Four House Democratic incumbents also went down to defeat, as the GOP expanded their congressional majority in the state. Republicans also increased their already sizeable lead in the state legislature, securing a super majority, and Democrats were shut out of all statewide offices for the first time since Reconstruction a century and half ago.

Some Florida political insiders point to the coronavirus — the worst pandemic to strike the globe in a century — as the catalyst for the state’s rightward shift in recent years. The COVID crisis precipitated lockdowns and restrictions in many states across the country, and led to an influx of new voters in the Sunshine State.
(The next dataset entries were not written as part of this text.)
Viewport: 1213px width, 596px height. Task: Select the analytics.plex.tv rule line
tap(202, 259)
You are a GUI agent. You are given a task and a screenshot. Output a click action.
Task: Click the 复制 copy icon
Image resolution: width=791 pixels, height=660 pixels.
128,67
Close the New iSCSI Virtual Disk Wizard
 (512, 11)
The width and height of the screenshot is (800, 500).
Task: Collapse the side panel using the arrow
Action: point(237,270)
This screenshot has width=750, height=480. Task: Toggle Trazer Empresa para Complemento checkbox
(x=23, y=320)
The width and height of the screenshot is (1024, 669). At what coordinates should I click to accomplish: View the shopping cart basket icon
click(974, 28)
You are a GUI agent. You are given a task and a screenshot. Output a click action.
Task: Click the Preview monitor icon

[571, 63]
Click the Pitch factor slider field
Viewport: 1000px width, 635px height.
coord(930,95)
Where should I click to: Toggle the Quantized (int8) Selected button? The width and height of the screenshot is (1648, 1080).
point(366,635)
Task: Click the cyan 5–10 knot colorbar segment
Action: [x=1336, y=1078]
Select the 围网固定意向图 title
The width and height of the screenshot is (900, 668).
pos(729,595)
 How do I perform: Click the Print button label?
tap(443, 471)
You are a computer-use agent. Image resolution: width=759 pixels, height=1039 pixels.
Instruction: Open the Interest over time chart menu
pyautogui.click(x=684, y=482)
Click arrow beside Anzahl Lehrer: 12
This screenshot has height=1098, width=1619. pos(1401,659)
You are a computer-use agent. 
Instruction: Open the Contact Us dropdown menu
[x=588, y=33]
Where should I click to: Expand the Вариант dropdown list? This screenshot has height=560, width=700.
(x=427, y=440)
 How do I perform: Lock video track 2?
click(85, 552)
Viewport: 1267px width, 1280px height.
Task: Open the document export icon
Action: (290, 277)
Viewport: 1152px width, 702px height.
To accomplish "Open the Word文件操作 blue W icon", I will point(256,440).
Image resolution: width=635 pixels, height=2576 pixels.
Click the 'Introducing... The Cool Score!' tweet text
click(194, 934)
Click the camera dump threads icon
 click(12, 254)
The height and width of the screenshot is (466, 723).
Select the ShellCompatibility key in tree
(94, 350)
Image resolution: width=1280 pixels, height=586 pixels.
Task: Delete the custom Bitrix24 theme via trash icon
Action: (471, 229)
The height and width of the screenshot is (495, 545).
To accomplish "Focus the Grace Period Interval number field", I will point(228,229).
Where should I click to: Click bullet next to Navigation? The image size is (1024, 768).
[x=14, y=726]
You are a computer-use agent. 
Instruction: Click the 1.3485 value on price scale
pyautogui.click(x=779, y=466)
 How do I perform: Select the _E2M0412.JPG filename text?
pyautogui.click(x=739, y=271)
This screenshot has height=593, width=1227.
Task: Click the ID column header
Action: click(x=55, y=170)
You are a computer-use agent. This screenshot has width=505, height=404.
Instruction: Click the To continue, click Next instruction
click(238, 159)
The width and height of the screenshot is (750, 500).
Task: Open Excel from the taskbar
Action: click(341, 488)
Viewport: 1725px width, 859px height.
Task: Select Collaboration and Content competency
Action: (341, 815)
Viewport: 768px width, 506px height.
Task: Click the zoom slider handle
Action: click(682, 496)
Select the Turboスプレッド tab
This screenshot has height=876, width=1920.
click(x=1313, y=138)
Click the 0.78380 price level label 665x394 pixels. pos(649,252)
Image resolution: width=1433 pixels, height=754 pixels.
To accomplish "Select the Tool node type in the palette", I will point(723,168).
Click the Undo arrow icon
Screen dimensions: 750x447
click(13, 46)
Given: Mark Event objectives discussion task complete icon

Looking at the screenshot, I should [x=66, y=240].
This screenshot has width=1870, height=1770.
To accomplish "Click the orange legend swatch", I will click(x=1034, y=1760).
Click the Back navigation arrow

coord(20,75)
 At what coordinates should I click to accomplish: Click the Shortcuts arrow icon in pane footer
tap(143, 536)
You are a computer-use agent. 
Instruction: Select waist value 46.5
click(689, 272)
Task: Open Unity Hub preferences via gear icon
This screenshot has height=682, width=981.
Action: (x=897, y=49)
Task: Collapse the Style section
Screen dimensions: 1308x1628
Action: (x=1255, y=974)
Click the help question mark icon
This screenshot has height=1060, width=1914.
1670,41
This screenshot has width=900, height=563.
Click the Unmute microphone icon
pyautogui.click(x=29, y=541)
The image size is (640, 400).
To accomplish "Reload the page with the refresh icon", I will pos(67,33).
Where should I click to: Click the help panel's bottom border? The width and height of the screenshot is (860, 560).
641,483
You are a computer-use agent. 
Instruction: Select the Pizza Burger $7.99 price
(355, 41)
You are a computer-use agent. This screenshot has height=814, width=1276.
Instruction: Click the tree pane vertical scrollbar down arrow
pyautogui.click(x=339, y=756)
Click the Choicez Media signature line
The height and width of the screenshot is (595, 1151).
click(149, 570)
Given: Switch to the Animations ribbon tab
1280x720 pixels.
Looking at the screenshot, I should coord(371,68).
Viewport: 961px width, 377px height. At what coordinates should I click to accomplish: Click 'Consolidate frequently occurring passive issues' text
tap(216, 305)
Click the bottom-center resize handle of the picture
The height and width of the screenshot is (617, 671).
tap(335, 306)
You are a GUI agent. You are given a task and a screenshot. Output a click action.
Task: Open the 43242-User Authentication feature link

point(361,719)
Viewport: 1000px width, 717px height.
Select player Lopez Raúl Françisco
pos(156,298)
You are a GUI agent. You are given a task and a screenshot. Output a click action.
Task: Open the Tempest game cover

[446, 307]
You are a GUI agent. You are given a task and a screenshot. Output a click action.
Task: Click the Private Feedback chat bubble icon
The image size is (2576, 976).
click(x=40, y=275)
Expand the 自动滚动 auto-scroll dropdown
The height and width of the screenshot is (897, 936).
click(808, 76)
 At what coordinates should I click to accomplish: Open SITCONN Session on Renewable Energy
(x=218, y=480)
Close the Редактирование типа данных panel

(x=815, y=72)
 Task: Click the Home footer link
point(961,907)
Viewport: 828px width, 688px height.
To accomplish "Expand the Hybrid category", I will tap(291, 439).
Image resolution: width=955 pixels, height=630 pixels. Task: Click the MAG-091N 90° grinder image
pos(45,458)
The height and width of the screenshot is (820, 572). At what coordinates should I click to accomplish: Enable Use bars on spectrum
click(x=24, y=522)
Many of them were conservatives drawn by DeSantis’ controversial and well-publicized pushback against coronavirus restrictions as he moved to keep the state and its schools open for business.

"I think we drew people who believed in what we were doing," DeSantis said on the campaign trail in Iowa earlier this month. "I think most of these people said, You know what, Florida is a free state."

DeSantis noted that due to the migration, "the political orientation of it actually turned out pretty good."

Rick Foglesong, a Florida based historian and political scientist, told Fox News "I think migration and immigration are one factor."

"But I think that there is a legacy advantage that Republicans enjoy just because they’ve been winning so long," he added. "You could call it an incumbent advantage… that the Democrats just don’t have the ability to match at this point.

Foglesong also spotlighted that "Republicans are making big inroads among Hispanics" in Florida.

Earlier this year Republicans surpassed Democrats in voter registration for the first time in state history.

"In 2018, Democrats outnumbered Republicans by nearly 300,000. By Election Day 2022, Republicans outnumbered Democrats by 300,000. Today, we can announce that Republicans outnumber Democrats by 400,000," DeSantis touted in a February tweet. "Freedom is here to stay."

The question is whether DeSantis is correct in his assesment that the Democratic Party in Florida is a "dead carcass." Or, if it will stay that way.

Democrats obviously disagree and point to their upset victory this spring in the Jacksonville, Florida mayoral race as they flipped the office by beating a Republican endorsed by DeSantis.

Florida Democratic Party chair Nikki Fried took to twitter after the election victory to declare that the Democrats "are back."

But whether the victory in Jacksonville was an isolated case or the start of the Democratic Party comeback in Florida was far from clear.

Michael MacDonald, a professor at the University of Florida who specializes in elections, said that "2022 was an aberration for Florida. I don’t think it’s a long-term trend."

Pointing to the Democrats' victory in the Jacksonville mayoral election, he argued "I think we’re seeing a reversion back to the sort of normal politics of what Florida is."